===== Extracted text

Simulating models with the Simulation 3D Lidar block requires Simulink® 3D Animation™.

The Simulation 3D Lidar block provides an interface to the lidar sensor in a 3D simulation environment. This environment is rendered using the Unreal Engine® from Epic Games®. The block returns a point cloud with the specified field of view and angular resolution. You can also output the distances from the sensor to object points and the reflectivity of surface materials. In addition, you can output the location and orientation of the sensor in the world coordinate system of the scene.

If you set Sample time to -1, the block uses the sample time specified in the Simulation 3D Scene Configuration block. To use this sensor, ensure that the Simulation 3D Scene Configuration block is in your model.

==========
===== Dataset

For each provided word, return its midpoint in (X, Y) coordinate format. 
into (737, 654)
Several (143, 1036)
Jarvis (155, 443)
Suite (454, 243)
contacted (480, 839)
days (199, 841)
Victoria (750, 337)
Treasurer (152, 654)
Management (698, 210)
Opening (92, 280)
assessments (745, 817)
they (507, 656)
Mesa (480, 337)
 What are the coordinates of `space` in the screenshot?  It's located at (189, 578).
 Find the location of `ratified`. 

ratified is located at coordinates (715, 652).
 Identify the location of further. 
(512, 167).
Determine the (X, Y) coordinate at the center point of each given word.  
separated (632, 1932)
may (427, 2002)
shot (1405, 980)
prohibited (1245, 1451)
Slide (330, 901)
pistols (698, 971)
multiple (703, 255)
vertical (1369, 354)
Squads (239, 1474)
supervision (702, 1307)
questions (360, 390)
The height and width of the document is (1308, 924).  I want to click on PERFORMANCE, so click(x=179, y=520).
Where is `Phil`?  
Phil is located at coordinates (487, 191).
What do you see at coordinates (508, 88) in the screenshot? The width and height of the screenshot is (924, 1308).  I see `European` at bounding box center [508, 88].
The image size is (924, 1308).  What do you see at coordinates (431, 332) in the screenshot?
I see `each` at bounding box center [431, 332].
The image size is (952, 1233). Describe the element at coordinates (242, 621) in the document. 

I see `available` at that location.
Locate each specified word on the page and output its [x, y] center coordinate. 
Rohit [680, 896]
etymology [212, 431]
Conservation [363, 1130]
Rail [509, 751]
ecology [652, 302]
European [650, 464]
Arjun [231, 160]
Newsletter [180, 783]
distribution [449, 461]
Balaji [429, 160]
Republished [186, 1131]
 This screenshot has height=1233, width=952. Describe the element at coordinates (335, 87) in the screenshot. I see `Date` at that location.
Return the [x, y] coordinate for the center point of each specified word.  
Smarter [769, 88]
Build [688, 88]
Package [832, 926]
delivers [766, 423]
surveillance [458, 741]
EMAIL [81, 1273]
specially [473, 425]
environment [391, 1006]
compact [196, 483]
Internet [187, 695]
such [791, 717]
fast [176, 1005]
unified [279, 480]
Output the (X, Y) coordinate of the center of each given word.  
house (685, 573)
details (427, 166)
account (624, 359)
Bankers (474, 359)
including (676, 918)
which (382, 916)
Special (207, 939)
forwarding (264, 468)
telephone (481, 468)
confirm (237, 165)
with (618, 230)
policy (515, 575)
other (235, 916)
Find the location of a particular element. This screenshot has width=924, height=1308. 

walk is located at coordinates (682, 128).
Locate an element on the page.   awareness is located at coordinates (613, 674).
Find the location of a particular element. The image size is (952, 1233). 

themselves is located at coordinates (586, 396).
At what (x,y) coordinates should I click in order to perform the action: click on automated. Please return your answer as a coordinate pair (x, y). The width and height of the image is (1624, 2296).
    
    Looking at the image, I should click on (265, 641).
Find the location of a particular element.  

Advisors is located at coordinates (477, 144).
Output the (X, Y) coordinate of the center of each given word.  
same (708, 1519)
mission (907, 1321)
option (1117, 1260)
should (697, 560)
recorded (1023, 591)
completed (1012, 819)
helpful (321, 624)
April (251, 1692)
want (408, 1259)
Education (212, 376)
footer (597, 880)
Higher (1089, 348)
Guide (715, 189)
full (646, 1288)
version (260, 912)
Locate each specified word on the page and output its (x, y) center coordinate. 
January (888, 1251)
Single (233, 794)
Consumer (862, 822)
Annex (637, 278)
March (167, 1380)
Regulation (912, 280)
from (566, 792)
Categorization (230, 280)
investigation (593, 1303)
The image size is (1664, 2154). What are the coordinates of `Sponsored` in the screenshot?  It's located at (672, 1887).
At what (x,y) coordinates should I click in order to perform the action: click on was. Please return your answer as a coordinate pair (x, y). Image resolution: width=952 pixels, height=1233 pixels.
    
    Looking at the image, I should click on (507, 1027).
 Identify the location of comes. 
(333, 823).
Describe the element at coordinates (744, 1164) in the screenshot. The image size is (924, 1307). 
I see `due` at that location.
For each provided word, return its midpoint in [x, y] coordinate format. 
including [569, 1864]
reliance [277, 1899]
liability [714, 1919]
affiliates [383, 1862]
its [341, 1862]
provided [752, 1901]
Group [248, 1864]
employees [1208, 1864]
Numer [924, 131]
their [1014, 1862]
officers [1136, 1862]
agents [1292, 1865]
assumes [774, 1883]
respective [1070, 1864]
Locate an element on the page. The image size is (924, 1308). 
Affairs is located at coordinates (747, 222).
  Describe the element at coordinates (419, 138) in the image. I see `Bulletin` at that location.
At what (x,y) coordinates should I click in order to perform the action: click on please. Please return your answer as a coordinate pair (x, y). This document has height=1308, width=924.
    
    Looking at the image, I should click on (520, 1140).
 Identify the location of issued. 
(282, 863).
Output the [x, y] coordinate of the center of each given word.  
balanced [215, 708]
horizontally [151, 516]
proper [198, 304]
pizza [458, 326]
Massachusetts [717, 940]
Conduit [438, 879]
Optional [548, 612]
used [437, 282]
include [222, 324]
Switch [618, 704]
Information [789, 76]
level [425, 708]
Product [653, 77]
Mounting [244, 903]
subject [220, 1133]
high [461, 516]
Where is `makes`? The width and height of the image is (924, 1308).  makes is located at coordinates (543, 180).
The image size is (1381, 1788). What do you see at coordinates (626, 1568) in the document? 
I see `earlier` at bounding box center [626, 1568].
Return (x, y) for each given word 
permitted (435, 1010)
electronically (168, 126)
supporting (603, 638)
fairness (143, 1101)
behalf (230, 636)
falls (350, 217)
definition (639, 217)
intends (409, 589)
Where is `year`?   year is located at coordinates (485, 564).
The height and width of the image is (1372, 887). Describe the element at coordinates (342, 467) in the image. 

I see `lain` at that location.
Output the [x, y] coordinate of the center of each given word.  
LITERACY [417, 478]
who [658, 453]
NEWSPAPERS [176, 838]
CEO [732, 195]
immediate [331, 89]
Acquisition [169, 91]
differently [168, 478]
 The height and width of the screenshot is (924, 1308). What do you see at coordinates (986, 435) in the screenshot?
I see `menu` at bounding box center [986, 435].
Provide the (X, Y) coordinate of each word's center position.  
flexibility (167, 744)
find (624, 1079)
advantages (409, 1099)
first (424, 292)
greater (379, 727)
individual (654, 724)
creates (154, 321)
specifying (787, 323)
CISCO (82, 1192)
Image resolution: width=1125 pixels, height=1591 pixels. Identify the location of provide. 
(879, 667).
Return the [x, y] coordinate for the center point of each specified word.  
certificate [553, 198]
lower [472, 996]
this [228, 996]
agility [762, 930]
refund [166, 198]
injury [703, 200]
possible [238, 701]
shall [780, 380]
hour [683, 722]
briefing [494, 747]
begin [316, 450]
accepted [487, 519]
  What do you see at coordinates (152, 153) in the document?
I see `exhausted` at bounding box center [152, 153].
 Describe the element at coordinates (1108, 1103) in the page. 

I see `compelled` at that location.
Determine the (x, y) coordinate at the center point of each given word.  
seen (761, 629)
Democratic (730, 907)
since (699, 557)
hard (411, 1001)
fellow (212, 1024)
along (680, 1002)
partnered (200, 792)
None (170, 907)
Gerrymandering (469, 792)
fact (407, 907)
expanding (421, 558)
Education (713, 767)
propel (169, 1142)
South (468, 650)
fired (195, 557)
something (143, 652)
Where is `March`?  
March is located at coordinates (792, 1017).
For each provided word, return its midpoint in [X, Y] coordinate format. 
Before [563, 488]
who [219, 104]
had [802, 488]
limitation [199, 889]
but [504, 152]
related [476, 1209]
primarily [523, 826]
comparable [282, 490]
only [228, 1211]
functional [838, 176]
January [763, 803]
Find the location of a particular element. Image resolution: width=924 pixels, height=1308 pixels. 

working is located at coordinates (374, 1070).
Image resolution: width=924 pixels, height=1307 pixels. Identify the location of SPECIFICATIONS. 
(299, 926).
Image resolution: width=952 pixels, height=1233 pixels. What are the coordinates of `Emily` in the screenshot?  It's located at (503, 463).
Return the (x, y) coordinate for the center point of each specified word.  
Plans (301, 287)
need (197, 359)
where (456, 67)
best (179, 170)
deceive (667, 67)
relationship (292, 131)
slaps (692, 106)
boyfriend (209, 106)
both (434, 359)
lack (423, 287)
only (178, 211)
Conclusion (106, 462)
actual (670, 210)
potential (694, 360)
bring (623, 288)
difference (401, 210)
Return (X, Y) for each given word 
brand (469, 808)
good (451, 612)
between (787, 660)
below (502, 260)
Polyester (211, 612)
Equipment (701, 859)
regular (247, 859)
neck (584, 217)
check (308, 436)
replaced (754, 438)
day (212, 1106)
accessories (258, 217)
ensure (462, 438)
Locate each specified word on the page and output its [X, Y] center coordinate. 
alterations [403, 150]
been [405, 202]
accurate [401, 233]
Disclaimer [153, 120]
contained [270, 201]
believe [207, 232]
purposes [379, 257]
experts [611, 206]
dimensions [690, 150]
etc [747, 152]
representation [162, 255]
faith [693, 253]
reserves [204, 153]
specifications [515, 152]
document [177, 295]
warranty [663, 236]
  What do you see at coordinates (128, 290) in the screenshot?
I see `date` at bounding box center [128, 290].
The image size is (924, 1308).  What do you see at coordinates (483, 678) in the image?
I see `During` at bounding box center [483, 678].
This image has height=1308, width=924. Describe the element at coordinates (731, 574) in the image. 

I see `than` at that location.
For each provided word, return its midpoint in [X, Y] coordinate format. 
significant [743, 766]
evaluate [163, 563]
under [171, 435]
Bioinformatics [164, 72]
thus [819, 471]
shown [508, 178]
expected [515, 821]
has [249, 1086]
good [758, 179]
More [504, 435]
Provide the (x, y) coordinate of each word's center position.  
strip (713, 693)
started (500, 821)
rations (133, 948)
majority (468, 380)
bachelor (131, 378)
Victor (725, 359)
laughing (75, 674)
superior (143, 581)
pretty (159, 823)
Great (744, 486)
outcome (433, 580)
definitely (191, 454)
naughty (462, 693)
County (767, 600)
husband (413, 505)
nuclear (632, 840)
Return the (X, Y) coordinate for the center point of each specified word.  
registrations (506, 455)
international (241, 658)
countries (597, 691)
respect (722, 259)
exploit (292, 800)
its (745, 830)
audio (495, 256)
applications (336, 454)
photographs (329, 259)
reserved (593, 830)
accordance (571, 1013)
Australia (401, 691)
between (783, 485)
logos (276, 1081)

==========

## [Exercise]
Reproduce the passage of the Simulation 3D Lidar text between "Simulating models with" and "of the scene.", inclusive.

## [Right answer]
Simulating models with the Simulation 3D Lidar block requires Simulink® 3D Animation™.

The Simulation 3D Lidar block provides an interface to the lidar sensor in a 3D simulation environment. This environment is rendered using the Unreal Engine® from Epic Games®. The block returns a point cloud with the specified field of view and angular resolution. You can also output the distances from the sensor to object points and the reflectivity of surface materials. In addition, you can output the location and orientation of the sensor in the world coordinate system of the scene.